Michael Schumacher’s First F1 Winner Sells for €5 Million
Michael Schumacher’s breakthrough Formula 1 race winner has changed hands for a seven-figure sum, with the Benetton B192 he drove to his first grand prix victory selling for €5,082,000 at Broad Arrow auction.
The B192 etched its place in history at the 1992 Belgian Grand Prix, where Schumacher mastered the treacherous, rain-hit Spa-Francorchamps to take a maiden F1 win just a year after making his debut with Jordan. Driven by the German in five grands prix that season, the car marked the moment Schumacher stepped out of the shadows of Senna, Mansell and Prost and onto a trajectory that would redefine the sport.
Designed by Rory Byrne and run under the direction of Flavio Briatore, with Ross Brawn helping shape Benetton’s sharp competitive edge, the B192 was very much an outsider. It was a lean, purposeful machine built to take the fight to the dominant Williams and McLaren squads, powered by a 3.5-litre V8 and controlled through a manual gearbox the last manual Formula 1 car Benetton would ever produce.

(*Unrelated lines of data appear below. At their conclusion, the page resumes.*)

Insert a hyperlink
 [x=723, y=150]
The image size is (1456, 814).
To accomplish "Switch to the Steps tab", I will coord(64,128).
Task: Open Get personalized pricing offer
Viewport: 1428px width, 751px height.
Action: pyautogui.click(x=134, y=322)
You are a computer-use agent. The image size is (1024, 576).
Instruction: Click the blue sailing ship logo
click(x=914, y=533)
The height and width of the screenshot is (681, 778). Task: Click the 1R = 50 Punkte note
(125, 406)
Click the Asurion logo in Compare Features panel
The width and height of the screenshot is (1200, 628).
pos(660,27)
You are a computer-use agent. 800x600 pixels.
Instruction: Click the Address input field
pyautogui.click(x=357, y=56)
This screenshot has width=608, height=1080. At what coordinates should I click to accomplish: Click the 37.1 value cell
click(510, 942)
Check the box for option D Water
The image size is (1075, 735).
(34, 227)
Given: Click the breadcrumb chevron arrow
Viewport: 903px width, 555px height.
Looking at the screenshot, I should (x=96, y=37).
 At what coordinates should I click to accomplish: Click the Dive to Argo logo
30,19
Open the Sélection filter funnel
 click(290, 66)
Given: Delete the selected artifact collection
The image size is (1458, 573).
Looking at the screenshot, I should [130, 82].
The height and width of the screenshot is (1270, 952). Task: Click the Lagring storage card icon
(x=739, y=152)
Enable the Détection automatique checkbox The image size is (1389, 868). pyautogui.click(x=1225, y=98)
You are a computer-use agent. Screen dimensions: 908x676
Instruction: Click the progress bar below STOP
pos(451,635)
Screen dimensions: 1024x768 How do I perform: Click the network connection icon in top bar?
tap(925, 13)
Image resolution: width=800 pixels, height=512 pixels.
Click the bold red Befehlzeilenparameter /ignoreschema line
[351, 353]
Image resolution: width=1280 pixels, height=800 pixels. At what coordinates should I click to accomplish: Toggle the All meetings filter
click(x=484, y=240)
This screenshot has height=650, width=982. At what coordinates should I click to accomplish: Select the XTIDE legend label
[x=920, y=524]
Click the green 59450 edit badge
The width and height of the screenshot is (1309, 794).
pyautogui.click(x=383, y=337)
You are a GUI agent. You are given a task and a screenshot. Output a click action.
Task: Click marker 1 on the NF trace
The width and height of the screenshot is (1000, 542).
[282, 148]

Originally estimated at €8.5 million, the final sale price still reflected the car’s immense historical gravity. As the auction house put it, this was not an ending but a beginning, the first decisive step on a road that would lead Schumacher to seven world championships. Time has moved on, eras have changed, but the car that launched one of Formula 1’s greatest legends remains exactly that, a legend.